Zachee Ama Orji (born 1960) is a Nigerian actor, director, producer  and filmmaker known for his role in Nollywood movies Glamour Girls, and Blood Money. Aside from acting, Orji is a preacher.

Early History 
Zachee Ama Orji was born in Libreville, Gabon. He grew up in Cameroon, Benin and Togo where he learnt how to speak both English and French fluently. Orji is a graduate of University of Nigeria, Nsukka. His first movie was in 1991 and was entitled Unforgiven Sin. In an interview with Nollywood Post, Orji shared how he got the lead role in the movie without auditioning. Since then, Orji has starred in different movies and is now a Nollywood legend.
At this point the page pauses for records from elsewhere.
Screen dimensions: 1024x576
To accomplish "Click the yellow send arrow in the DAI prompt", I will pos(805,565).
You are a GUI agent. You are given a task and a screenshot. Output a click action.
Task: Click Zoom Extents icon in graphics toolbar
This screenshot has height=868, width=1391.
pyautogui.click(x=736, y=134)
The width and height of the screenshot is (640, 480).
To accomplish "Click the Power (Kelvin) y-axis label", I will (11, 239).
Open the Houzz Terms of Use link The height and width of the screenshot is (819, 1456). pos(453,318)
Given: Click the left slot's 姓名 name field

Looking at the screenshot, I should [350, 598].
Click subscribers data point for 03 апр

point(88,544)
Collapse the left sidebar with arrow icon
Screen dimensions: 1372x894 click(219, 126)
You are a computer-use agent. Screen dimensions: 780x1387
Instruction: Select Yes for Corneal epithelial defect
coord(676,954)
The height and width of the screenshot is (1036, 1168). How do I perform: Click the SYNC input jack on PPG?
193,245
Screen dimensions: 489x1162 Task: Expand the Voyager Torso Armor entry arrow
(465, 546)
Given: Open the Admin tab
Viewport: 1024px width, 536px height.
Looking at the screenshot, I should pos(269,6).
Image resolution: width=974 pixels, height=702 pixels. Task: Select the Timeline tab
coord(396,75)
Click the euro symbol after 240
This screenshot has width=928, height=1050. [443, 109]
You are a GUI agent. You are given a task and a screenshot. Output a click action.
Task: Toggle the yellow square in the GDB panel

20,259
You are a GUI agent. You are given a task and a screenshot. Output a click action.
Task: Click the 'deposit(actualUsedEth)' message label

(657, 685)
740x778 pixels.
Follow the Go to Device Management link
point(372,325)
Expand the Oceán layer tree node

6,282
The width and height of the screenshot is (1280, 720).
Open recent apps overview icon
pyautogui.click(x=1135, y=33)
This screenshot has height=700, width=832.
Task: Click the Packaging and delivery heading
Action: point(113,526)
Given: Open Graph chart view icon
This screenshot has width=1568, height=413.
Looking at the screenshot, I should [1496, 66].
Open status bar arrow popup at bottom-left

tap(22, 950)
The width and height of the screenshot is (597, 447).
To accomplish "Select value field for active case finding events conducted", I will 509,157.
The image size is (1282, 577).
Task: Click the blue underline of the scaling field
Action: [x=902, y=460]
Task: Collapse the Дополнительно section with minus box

He is also a singer and preacher of God's word since he found Christ.

He is married to Ngozi Orji has three children and lives in Nigeria.

In 2000, Zack Orji made his directorial debut with the movie titled WEB starring himself and Ghanaian actress, Kalsoume Sinare. The movie won best collaborative film in the Ghana awards of 2001.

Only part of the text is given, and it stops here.